*RECORDS FOR THE TASK*

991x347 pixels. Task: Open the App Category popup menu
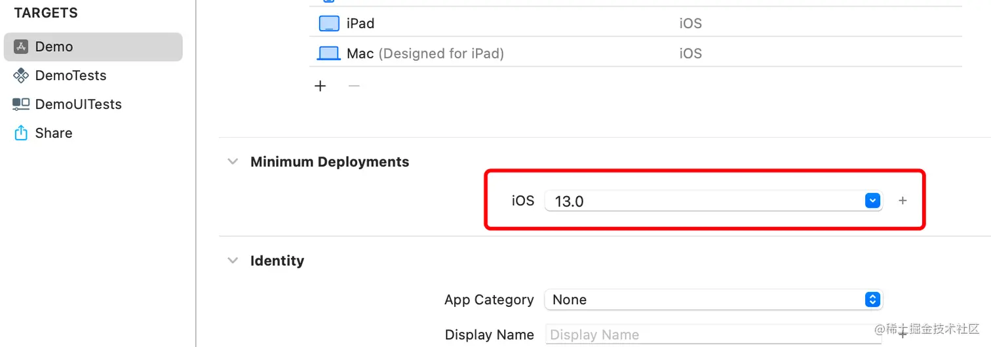tap(872, 300)
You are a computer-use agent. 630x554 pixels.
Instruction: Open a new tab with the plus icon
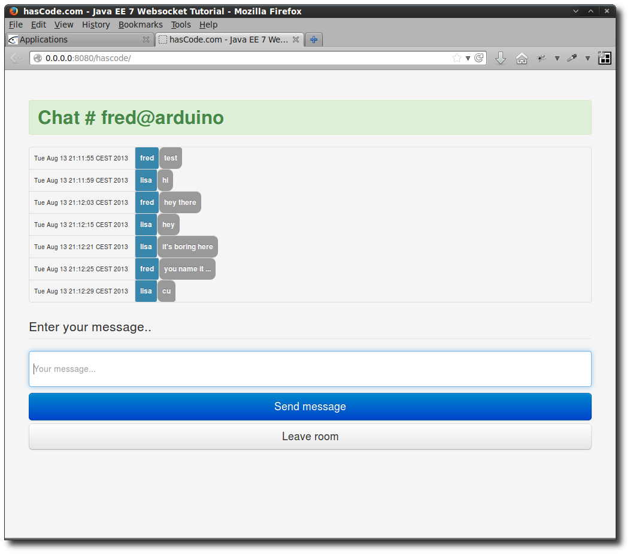coord(313,40)
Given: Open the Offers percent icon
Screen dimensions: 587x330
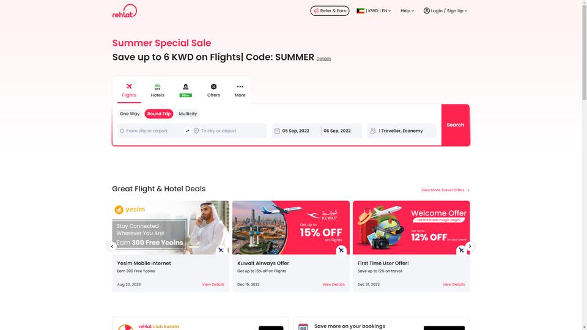Looking at the screenshot, I should tap(213, 87).
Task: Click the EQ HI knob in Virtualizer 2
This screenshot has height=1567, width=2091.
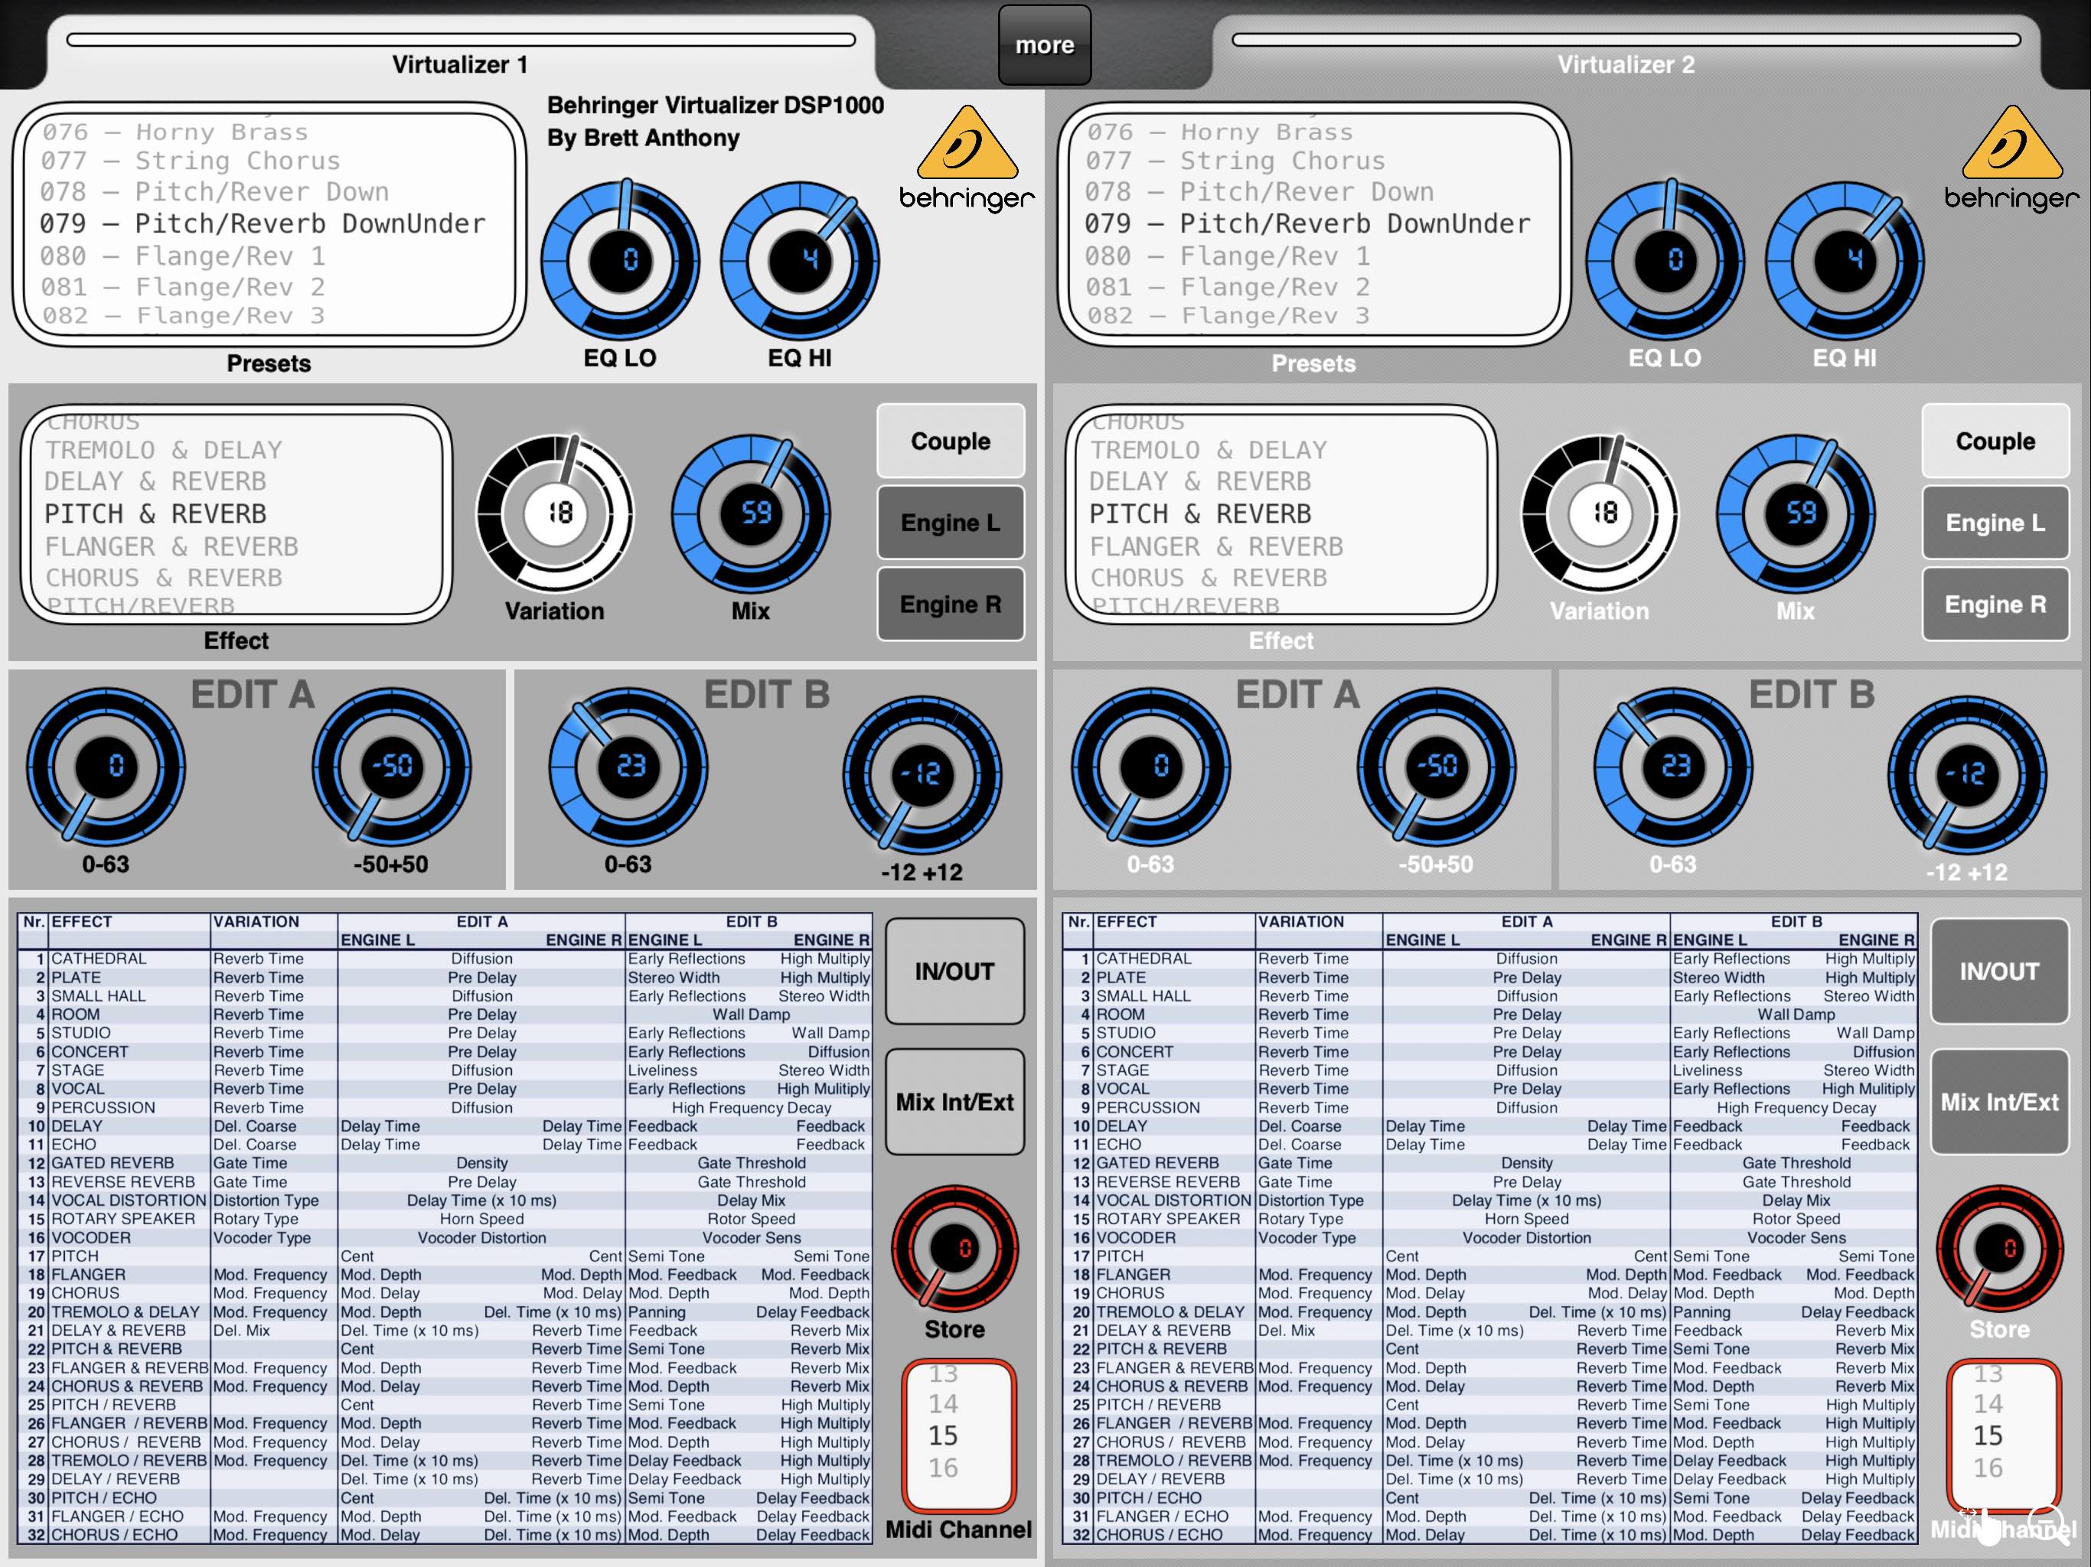Action: pyautogui.click(x=1844, y=261)
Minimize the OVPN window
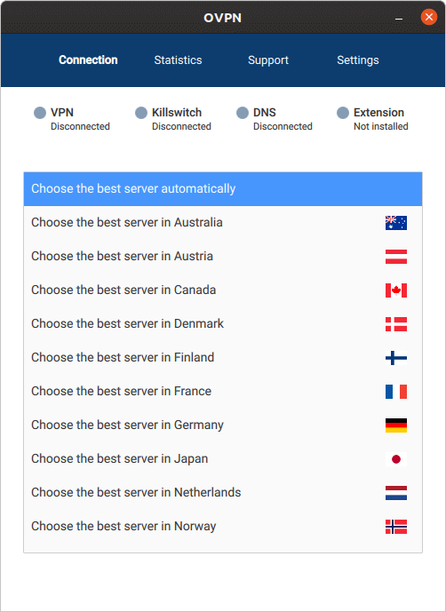 coord(399,18)
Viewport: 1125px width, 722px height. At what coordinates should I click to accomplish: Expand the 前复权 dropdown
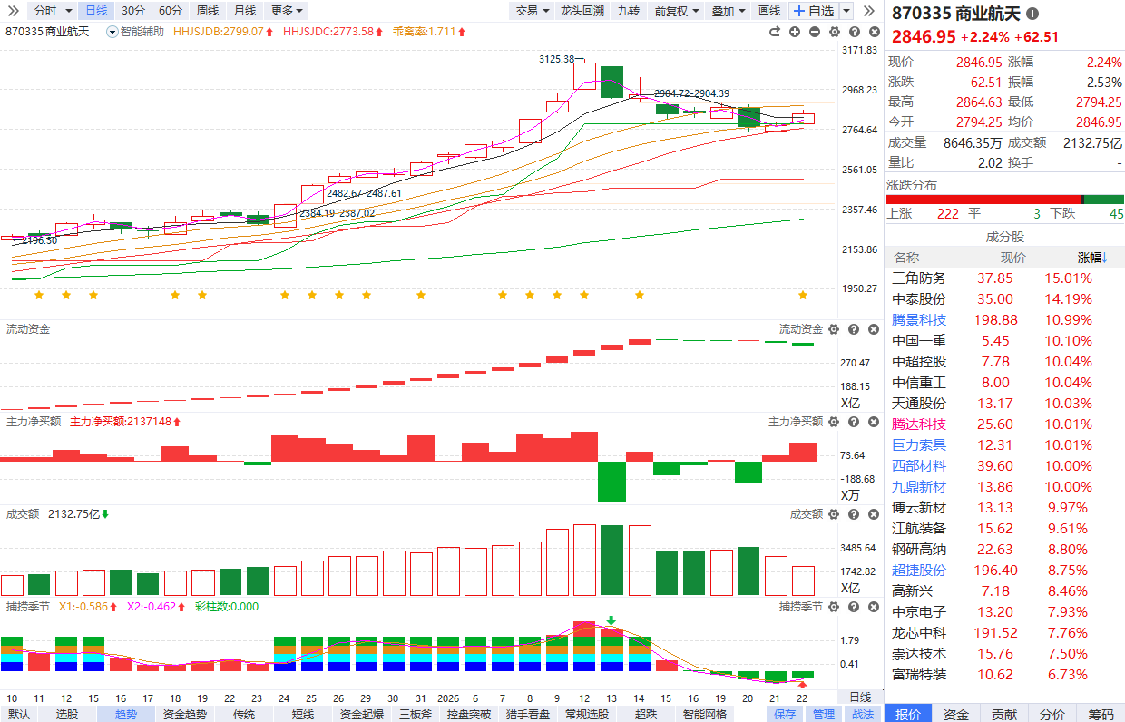point(677,11)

*EXERCISE BRIEF*
Take the lines from the one holding "Given: Open the Offers percent icon" through the final line of the records above and output them exactly, both ends included, excluding pictures.

*OUTPUT FOR THIS EXERCISE*
Given: Open the Offers percent icon
Screen dimensions: 587x330
Looking at the screenshot, I should tap(213, 87).
Task: Click the EQ HI knob in Virtualizer 2
This screenshot has height=1567, width=2091.
Action: pyautogui.click(x=1844, y=261)
Minimize the OVPN window
 coord(399,18)
Viewport: 1125px width, 722px height. At what coordinates should I click to accomplish: Expand the 前复权 dropdown
point(677,11)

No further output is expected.